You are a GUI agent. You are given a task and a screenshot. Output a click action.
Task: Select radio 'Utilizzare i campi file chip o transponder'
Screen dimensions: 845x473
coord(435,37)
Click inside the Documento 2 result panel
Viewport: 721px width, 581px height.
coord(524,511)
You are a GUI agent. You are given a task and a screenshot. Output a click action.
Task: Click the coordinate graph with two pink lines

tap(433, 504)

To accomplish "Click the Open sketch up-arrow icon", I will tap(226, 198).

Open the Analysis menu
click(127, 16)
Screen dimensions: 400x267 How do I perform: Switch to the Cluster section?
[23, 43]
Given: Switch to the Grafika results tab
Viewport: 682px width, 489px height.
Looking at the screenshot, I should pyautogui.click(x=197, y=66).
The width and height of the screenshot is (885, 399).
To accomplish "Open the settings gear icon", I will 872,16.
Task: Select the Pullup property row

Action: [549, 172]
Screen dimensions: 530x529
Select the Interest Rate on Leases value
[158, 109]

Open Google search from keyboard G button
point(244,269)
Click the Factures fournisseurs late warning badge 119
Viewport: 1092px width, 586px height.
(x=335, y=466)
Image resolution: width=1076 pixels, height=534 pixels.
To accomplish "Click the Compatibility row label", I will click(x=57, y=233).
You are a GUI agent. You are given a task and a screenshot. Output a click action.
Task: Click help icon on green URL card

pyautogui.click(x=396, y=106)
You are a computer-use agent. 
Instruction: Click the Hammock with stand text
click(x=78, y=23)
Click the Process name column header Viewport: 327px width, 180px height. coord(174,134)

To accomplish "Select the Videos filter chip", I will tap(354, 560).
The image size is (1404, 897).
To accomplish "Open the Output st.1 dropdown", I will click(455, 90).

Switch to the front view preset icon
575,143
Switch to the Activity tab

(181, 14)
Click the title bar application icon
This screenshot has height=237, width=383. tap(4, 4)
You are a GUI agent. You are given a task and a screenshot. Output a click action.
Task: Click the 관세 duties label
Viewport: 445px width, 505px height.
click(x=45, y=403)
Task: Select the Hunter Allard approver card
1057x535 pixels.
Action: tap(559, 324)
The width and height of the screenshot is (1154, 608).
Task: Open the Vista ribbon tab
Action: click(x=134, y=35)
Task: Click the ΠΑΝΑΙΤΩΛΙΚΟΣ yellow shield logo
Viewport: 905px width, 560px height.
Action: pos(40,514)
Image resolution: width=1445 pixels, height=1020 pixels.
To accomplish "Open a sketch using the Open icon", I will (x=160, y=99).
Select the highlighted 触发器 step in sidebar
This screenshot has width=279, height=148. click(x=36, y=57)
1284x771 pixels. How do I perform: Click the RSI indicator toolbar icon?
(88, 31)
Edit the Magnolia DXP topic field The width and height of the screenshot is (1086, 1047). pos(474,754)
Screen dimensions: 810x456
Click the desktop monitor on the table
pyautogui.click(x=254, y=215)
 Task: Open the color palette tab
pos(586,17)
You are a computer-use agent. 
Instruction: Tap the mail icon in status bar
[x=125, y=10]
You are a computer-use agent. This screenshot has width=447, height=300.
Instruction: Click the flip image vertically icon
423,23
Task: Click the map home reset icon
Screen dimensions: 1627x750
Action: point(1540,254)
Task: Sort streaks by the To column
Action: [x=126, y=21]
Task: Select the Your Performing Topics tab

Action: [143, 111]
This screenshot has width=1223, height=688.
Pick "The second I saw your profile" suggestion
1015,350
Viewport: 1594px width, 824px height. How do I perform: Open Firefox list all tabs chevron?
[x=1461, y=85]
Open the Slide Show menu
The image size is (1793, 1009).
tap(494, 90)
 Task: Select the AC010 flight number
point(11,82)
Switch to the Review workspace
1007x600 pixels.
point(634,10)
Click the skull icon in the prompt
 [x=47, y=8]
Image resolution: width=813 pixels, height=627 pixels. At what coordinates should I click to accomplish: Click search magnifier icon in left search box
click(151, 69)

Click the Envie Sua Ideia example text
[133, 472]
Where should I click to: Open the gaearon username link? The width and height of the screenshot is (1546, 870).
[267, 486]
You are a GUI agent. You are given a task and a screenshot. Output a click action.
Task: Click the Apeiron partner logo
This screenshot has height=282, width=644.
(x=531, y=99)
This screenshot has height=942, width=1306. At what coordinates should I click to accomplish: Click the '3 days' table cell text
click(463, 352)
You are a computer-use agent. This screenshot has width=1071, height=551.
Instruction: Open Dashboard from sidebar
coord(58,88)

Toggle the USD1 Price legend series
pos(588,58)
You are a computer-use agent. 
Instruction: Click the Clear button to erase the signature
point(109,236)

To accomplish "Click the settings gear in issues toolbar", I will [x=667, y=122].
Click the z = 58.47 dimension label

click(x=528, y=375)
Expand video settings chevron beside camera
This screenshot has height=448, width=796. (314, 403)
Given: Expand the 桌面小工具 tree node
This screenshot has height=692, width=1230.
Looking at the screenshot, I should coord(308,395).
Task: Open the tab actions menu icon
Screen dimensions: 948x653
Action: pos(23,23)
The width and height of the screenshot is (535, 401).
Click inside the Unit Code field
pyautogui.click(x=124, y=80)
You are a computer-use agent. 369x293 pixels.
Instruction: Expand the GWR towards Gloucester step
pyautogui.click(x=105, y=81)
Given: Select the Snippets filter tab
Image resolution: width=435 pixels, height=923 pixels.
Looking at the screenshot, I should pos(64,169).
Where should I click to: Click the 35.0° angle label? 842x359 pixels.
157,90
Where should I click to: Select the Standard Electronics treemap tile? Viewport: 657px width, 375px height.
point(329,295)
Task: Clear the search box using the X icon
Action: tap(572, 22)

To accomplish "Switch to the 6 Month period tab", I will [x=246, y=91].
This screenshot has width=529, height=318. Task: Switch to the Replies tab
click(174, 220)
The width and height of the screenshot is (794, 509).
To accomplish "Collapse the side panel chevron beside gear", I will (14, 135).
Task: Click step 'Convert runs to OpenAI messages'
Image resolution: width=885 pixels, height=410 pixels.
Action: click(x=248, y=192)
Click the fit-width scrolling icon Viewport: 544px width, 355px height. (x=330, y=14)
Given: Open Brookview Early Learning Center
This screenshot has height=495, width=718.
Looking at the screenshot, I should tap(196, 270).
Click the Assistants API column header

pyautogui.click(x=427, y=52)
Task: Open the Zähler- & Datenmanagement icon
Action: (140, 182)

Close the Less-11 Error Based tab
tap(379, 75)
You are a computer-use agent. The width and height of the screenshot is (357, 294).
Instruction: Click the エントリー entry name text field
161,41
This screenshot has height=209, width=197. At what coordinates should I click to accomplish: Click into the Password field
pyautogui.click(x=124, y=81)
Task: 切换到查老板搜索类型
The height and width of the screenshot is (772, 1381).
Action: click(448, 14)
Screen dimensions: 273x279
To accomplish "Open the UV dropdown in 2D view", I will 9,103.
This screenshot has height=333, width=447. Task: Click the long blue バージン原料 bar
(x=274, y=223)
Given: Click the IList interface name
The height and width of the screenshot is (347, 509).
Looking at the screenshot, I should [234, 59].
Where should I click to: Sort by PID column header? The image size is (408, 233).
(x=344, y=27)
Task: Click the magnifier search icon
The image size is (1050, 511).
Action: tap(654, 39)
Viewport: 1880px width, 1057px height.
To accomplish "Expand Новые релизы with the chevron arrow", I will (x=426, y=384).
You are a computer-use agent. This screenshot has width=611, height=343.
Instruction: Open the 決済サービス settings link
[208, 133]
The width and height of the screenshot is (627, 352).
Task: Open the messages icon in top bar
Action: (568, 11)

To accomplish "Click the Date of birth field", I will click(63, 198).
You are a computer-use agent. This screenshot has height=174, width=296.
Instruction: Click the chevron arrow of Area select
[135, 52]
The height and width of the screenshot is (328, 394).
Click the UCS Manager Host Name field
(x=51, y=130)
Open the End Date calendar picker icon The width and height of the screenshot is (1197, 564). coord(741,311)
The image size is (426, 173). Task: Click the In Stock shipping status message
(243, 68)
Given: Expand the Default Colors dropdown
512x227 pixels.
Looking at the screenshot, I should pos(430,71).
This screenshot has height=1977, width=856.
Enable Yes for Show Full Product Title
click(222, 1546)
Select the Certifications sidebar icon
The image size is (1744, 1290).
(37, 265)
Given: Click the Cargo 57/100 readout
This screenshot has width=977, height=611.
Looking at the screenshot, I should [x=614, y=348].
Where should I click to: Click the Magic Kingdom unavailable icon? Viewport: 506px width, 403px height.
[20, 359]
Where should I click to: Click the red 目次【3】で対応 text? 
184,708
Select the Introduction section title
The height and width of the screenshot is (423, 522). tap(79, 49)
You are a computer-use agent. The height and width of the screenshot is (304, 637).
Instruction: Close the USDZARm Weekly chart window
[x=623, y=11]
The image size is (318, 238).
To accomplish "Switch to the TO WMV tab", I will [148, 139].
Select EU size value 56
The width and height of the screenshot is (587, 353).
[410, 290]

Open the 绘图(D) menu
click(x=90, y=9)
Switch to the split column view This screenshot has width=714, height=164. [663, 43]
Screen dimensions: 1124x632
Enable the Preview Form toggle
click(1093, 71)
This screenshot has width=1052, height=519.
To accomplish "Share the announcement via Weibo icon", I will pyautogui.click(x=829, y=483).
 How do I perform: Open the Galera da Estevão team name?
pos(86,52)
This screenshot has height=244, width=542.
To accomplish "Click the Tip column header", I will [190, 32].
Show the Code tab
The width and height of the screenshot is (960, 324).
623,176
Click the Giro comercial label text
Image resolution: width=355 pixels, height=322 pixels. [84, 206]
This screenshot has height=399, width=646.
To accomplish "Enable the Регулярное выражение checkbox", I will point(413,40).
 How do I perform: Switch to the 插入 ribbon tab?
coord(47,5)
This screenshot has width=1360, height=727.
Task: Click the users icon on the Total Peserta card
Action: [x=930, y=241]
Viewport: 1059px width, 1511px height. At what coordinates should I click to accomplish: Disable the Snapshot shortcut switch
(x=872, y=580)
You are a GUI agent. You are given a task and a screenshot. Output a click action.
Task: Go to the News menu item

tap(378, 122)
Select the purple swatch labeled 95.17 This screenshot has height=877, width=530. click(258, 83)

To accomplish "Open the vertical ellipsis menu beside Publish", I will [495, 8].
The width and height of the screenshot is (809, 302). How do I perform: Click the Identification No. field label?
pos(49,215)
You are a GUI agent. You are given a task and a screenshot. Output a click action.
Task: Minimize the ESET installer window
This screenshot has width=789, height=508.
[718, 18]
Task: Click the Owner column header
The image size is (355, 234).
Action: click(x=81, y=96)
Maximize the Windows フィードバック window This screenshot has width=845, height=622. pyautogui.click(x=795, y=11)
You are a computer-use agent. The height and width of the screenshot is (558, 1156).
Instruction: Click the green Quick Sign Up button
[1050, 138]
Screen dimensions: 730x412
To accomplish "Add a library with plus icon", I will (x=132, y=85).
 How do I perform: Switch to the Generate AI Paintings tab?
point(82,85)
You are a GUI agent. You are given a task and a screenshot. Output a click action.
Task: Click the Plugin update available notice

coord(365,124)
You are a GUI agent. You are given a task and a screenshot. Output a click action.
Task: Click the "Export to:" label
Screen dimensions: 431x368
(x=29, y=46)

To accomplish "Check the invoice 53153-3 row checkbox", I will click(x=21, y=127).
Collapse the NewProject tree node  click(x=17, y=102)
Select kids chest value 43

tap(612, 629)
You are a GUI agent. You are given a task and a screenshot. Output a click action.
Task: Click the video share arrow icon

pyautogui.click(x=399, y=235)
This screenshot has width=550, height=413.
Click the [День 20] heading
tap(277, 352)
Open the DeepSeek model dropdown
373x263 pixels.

+++++

What you have to do ▸
Count the lines in the listing above that contain the word "Clear", and give only the number.

Response ▸
2